▸ **Problem**
Extend the article on President Trump's handling of Hurricane Harvey, beginning immediately after its final sentence.

======== Document segment ========

Now a tropical storm as it continues to inundate the Texas and Louisiana coasts, Harvey is foremost a human disaster, a stop-motion catastrophe that has already claimed at least 10 lives and destroyed thousands of structures. But hurricanes in the post-Katrina era are also political events, benchmarks by which a president’s abilities are measured.
Mr. Trump is behaving like a man whose future depends on getting this right.
The president will visit Corpus Christi on the Texas gulf coast on Tuesday, as Harvey regains strength and hurtles toward Louisiana. The visit, aides say, is intended to highlight his commitment to coordinating long- and short-term federal responses with local officials. During a White House news conference on Monday afternoon, Mr. Trump announced that he planned to make a second trip to the region, as early as Saturday. That one to Texas and to Louisiana.
In announcing his trips, he used the dulcet, reassuring and uplifting language of prior presidents. His rhetoric was strikingly different from his much-criticized pronouncements at a news conference this month when he equated the actions of leftist protesters in Charlottesville, Va., with the violent, torch-wielding alt-right activists who hurled anti-Semitic and racist epithets.
“We are one American family,” the president said Monday, reading from a statement as he stood next to President Sauli Niinisto of Finland. “We hurt together, we struggle together and, believe me, we endure together. We are one family.”
A storm that is ravaging low-lying areas gives Mr. Trump a chance to reclaim the presidential high ground. But many of those in the president’s orbit are worried Mr. Trump will not be self-controlled enough to maximize the moment.
Senior officials, led by John F. Kelly, the chief of staff, have gingerly urged the president to stick to a script vetted through official channels. And Mr. Trump has toned down his presence on Twitter — mildly — relying more on the kind of official statements and news media availability used to by his predecessors. But no one, including Mr. Kelly, expects him to remain silent or on message if he comes under criticism over his response to the storm.

======== Supplied information ========

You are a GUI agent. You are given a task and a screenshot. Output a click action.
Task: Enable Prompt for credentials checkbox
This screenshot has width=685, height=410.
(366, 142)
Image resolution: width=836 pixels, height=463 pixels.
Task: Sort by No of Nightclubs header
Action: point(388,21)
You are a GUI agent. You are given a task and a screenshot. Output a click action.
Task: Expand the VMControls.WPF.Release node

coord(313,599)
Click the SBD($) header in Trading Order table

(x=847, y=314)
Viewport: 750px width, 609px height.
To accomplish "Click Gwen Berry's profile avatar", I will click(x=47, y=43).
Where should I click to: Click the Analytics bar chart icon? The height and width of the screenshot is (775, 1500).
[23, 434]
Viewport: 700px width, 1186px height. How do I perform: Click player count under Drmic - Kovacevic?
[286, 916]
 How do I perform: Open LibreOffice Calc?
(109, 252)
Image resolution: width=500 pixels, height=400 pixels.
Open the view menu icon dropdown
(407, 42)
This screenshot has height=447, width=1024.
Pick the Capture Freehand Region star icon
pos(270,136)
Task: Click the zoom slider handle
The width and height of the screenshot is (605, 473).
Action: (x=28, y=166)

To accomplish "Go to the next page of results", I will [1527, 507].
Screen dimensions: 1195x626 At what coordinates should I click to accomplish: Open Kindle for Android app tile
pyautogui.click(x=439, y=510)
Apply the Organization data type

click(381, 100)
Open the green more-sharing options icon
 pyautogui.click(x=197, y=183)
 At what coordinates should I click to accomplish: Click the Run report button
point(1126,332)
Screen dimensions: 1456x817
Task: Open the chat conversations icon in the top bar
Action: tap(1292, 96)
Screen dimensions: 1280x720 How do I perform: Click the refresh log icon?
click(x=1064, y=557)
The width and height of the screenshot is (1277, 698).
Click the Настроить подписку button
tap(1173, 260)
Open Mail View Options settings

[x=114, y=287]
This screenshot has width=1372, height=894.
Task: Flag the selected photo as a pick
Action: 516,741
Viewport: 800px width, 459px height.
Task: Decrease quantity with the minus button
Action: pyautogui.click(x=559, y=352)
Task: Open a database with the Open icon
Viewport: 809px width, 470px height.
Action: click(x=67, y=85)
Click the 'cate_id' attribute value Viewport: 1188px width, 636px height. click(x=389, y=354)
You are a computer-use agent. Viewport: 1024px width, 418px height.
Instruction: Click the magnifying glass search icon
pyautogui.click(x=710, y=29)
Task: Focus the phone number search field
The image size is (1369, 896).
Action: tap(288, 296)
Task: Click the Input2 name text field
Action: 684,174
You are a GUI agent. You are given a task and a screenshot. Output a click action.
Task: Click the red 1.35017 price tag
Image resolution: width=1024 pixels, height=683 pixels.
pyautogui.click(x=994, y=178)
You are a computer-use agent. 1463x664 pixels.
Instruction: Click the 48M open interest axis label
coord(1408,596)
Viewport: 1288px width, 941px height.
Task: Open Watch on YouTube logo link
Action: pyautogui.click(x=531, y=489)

========

▸ **Response for this exercise**
Local officials, for their part, do not care about Mr. Trump’s mood. They simply want him to pay attention to their plight.
“In a week or two, after something like this, people tend to forget about you,” said Joe McComb, the Republican mayor of Corpus Christi, which sustained less damage than nearby Rockport, Galveston and Houston. “Getting him down here is a way to make sure he’s making a commitment. He’ll see what happened for himself. He’s rough and gruff, but I think he’s got a good heart.”
During his news conference Monday, Mr. Trump repeatedly praised the joint response of federal officials, echoing his upbeat tweets over the weekend. Gov. Greg Abbott of Texas, who has been in contact with the president, Vice President Mike Pence and other federal officials, gave the White House an “A-plus” for quickly declaring the state a disaster area and mobilizing federal resources.
Still, Harvey — a sluggish rainmaking behemoth that has already dumped as much as three feet of rain in some places — is unpredictable, and much of the worst damage might be wreaked over the next few days. And, as Hurricane Katrina proved 12 years ago in New Orleans, initial coordination between federal, state and local officials can quickly give way to acrimonious finger-pointing, with dire political consequences for all of those involved.
Senator Ted Cruz, Republican of Texas, who spent Monday in fast-flooding Houston, praised Mr. Trump’s initial response and his efforts to coordinate with local officials. But Mr. Cruz also cautioned against complacency while the rain was still falling.
The president promised Monday to push a major recovery package through Congress and predicted, with some justification, that it would garner widespread bipartisan support — even though his conservative Republican allies opposed a similar aid package for Northeast states after Hurricane Sandy in 2012.
“A lot of these guys, including Ted Cruz, really turned their backs on us after Sandy,” said Representative Peter T. King, Republican of New York, who serves on the House Committee on Homeland Security.
Brock Long, the administrator of the Federal Emergency Management Agency, sought to allay anxiety about the federal commitment, saying his agency planned to be in Texas “for years” after Harvey.
Yet uncertainty abounds. In addition to the as-yet-untold toll on people and property, there is the unpredictable element of Mr. Trump’s emotional weather, which can shatter the prevailing harmony in an instant, through a tweet or a taunt.
“So far, he’s been aggressive and forward-leaning, which is encouraging,” said Jon Meacham, a presidential historian. “It’s possible he can get through a cycle, the politics and the substance of a disaster, for the first time in his eight months in office. But you know somebody is going to say something that bothers him, something critical that he sees on cable, and suddenly it becomes fake news, fake weather.”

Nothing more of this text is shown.